Hot Legs
When people from the bidet-using world (such as Spain) visit countries in the non-bidet-using world (such as the UK) are they completely disgusted by our filthy ways? AND (supplementary question) how do they wash their cycling kit?
Washing cycling kit will be high on many a Spaniard's list of jobs this evening because the whole of Spain was out on bikes today. Plum and I were in our summer skimpies but every Spaniard was wearing full arctic-survival kit.
Last night we celebrated all that Europe has to offer with German beer, Italian food and Spanish wine. The pizza was especially good and fully overlapped the bus steering wheel that we always carry to check on portion sizes.

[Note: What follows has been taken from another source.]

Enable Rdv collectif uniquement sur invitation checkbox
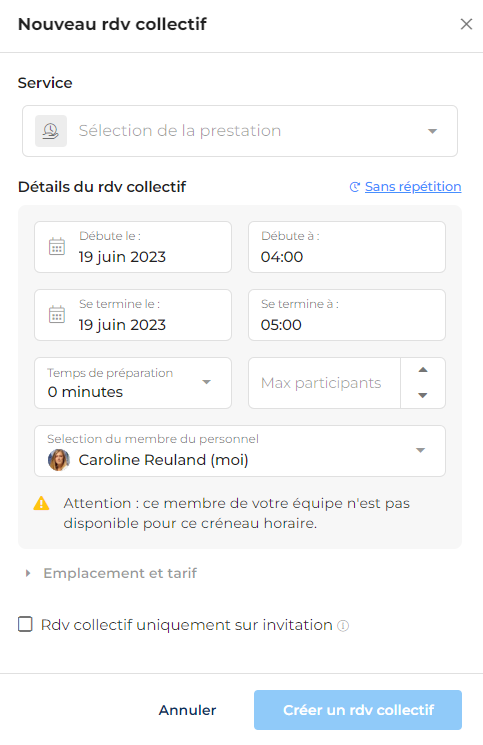Image resolution: width=483 pixels, height=745 pixels. (x=25, y=624)
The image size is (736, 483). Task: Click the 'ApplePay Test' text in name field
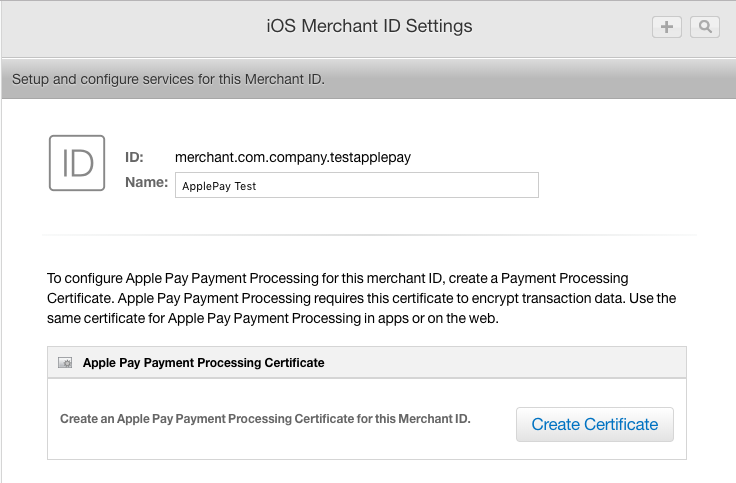[219, 187]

Today started with a lovely flat 40 miles down the coast, mostly on cycle paths. We stopped for a pastry and Coke and my legs said 'that was a nice ride, I should be ready for another one tomorrow'. I explained that we had to do another 40 miles TODAY and that the 2nd 40 were hillier than a hilly thing and you should have heard the reaction. They are my legs and did as they were bloody well told so we are now in our target hotel not stranded at the roadside, but they REALLY aren't happy about it. They are demonstrating their displeasure by generally aching and refusing to climb stairs.
We are staying in a converted railway station that is now a restaurant with rooms. It is very nice but:
1/ doesn't appear to have a bar
2/ isn't opening for dinner until 8:30 (this is silly even by Spanish standards)
3/ isn't serving breakfast until 9
None of the above facts fit very well with our modus operandi (I think I will try and use more Latin in this blog in future).
It is now 5pm and we think the nearby supermarket might be about to open for a few milliseconds so we are off to buy 3.5 hours worth of beer.